Sergi giving a presentation
The Wasini LMMA committee began in 2003, when PACT Kenya visited several villages around the Shimoni peninsula area of the south coast. Their aim was to educate the people of these areas on the value of the environment around them and ways to conserve it, as well as highlighting particular marine areas near the villages that were susceptible to the negative impacts of tourism and over-fishing. The locally managed marine area of Wasini runs from the west tip of the island around the coast finishing mid-way along the north side of the island, encompassing several areas of mangroves and also the reef in front of the village. The group have already introduced and enforced the use of mooring buoys due to the devastating impact of the anchors of the many dolphin dhows that stop to have lunch in Wasini village. They also have daily boat patrols to apprehend anyone using illegal fishing techniques that damage the reef, including spear-gun and dynamite fishing.
The group’s main project at present is to take tourists out to a section of the reef for snorkelling trips. So our job was to give lectures and educate the group on several aspects of the marine environment. The lectures included conservation, mangroves, marine mammal biology, whale and dolphin species, sea turtles, reef fish, marketing and company etiquette.
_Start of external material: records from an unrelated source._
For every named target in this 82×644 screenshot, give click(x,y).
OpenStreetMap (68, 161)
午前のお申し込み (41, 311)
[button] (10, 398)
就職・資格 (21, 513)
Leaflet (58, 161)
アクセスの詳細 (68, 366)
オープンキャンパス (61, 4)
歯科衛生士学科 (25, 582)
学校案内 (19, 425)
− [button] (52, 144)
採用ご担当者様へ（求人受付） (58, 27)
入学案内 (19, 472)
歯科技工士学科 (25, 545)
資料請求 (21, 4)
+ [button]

The presentations went brilliantly with the students being extremely involved, asking many questions whilst also teaching our volunteers; Kiswahili names and some local traditions.
However we did not spend the whole day in lectures and there was time to have a chai and cake break, lunch in a new eco-friendly restaurant with a delicacy of sea grass on the menu, and a game of football with some of the local children. We were also taken out to the snorkelling area which was an amazing experience. The guys had warned us that we would not see fish any where near the size of the fish found in Kisite-Mpunguti MPA, but this did not damper the experience at all, it just meant everything was miniature! Amongst the many fish species observed we saw anemonefish, an Indian lionfish (Pterois muricata) lurking beneath an over hanging rock, Black-saddled tobies Canthigaster valentine, juvenile Black snappers (Macolor niger) and an Emperor angelfish (Pomacanthus imperator) elegantly gliding around the reef. All in all a very rewarding day for everyone involved!